Task requirements: Find the line containing "Viewport: 1568px width, 556px" in the entries below. Restate it and each line after it, word for word, up to and including the line containing "Given: Toggle Rollback notification on".

Study material:
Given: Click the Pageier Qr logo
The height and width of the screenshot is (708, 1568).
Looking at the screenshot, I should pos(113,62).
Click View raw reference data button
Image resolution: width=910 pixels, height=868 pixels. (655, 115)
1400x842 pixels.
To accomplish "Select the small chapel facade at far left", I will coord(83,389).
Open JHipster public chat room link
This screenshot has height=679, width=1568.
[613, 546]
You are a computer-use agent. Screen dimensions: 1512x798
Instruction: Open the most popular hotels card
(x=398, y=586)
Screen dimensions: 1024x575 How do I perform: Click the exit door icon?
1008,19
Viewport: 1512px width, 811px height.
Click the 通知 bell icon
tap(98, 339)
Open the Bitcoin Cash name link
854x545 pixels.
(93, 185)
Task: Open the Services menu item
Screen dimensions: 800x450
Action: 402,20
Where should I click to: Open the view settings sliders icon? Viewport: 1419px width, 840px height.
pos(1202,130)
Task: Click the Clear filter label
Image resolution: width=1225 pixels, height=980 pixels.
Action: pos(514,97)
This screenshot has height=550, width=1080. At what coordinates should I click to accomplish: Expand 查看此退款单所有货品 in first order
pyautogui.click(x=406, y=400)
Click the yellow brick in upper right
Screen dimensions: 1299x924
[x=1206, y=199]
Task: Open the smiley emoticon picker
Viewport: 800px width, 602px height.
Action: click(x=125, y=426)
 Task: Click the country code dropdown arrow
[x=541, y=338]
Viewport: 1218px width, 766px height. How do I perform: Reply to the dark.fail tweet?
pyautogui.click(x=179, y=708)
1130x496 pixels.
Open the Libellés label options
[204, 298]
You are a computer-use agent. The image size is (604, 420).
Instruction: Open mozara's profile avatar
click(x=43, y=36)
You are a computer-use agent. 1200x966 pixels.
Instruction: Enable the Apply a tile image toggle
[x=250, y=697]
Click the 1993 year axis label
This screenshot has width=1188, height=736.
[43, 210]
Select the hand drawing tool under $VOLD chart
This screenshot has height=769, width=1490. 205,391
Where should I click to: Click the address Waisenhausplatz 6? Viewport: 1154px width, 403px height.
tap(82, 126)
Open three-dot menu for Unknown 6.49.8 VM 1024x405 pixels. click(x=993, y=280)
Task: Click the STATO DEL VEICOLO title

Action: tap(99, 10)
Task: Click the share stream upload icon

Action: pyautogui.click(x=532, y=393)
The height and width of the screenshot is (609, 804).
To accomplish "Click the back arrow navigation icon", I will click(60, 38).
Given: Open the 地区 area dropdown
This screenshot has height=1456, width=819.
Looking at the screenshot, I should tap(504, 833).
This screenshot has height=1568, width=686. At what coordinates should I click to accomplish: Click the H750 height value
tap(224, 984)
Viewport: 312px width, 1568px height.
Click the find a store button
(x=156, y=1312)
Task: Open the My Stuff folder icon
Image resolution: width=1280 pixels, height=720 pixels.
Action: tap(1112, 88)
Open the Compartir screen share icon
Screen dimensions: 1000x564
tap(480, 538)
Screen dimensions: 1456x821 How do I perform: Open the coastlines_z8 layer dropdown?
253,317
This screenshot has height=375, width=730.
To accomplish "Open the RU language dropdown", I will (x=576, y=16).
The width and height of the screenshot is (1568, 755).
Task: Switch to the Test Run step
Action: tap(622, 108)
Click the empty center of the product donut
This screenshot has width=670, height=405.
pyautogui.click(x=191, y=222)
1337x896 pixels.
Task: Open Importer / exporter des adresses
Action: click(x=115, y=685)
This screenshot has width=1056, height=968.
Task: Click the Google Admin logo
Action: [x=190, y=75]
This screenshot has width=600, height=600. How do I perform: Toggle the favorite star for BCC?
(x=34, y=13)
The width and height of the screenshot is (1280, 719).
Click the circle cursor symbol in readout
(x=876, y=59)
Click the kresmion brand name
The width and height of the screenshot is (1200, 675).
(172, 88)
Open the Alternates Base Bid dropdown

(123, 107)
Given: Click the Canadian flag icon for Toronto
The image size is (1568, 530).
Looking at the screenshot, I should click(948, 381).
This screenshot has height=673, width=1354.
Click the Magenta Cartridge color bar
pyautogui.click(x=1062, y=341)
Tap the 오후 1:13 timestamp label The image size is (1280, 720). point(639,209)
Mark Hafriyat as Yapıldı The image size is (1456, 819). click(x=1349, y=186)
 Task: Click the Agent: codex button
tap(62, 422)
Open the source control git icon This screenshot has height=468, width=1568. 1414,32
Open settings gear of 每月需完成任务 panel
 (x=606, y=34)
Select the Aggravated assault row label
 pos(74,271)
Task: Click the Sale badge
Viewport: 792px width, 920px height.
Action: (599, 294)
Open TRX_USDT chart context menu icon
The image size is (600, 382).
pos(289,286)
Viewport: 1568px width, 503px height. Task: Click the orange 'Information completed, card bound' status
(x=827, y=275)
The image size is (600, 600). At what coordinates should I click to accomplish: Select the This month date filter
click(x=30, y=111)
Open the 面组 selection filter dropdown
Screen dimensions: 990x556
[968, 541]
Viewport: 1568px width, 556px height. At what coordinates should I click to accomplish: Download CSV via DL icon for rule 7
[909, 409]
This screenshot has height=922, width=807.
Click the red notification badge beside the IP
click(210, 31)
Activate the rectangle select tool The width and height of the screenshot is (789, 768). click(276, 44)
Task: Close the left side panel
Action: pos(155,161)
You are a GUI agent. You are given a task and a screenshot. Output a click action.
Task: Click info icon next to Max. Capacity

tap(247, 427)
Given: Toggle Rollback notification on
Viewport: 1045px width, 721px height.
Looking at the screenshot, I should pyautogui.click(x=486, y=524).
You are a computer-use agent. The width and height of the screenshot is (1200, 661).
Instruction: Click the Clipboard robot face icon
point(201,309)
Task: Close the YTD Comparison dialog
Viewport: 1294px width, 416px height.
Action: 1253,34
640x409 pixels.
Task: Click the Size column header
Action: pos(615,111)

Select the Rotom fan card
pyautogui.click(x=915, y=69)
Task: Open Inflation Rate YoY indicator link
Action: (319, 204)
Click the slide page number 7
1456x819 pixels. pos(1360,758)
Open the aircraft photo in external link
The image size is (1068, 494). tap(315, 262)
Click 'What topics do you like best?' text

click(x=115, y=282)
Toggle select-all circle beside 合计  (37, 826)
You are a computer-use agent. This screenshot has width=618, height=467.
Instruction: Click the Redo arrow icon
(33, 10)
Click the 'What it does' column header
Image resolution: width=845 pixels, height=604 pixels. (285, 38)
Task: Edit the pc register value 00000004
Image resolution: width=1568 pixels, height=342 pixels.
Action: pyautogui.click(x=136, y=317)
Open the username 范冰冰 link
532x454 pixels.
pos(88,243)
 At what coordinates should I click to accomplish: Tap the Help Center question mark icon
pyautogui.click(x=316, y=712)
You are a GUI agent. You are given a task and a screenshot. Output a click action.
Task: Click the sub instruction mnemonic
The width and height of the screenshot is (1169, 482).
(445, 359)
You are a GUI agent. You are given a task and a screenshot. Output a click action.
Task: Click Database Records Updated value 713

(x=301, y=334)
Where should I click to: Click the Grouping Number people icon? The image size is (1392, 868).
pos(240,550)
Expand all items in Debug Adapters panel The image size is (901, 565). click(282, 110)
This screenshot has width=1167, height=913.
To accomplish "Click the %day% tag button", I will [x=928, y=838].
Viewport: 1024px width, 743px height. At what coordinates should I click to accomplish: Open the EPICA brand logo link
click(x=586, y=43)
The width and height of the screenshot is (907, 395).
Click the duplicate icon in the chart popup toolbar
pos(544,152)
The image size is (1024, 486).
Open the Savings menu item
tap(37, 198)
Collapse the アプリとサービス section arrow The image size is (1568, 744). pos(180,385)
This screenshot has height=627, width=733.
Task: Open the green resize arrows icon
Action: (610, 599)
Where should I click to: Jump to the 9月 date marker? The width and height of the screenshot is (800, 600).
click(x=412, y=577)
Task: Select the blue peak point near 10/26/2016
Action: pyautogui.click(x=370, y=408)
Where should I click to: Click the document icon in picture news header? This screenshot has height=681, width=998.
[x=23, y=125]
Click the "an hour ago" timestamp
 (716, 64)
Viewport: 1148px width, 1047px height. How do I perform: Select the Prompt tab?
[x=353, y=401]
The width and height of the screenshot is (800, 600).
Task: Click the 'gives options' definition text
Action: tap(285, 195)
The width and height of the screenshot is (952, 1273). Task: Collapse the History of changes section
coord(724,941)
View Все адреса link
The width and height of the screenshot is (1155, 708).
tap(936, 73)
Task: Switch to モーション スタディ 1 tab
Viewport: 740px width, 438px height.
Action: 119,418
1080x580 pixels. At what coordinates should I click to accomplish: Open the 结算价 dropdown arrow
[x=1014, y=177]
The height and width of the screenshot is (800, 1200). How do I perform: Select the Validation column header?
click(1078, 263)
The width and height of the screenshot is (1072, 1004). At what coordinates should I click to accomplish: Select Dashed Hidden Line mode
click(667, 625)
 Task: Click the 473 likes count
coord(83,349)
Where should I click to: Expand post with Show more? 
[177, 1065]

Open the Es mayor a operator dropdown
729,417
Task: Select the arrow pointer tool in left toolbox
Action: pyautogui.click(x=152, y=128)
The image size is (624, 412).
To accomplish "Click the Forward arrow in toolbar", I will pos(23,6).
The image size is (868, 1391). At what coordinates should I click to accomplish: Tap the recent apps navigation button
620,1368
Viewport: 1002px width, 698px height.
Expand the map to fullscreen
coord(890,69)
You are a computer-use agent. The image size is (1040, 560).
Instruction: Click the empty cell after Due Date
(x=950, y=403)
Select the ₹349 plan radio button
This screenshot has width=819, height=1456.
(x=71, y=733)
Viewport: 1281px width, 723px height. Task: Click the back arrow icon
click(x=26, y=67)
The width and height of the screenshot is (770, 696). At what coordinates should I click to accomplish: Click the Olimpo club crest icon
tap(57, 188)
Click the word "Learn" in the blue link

Finished task:
Viewport: 1568px width, 556px height. At what coordinates should I click to accomplish: Download CSV via DL icon for rule 7
[909, 409]
This screenshot has height=922, width=807.
Click the red notification badge beside the IP
click(210, 31)
Activate the rectangle select tool The width and height of the screenshot is (789, 768). click(276, 44)
Task: Close the left side panel
Action: pos(155,161)
You are a GUI agent. You are given a task and a screenshot. Output a click action.
Task: Click info icon next to Max. Capacity

tap(247, 427)
Given: Toggle Rollback notification on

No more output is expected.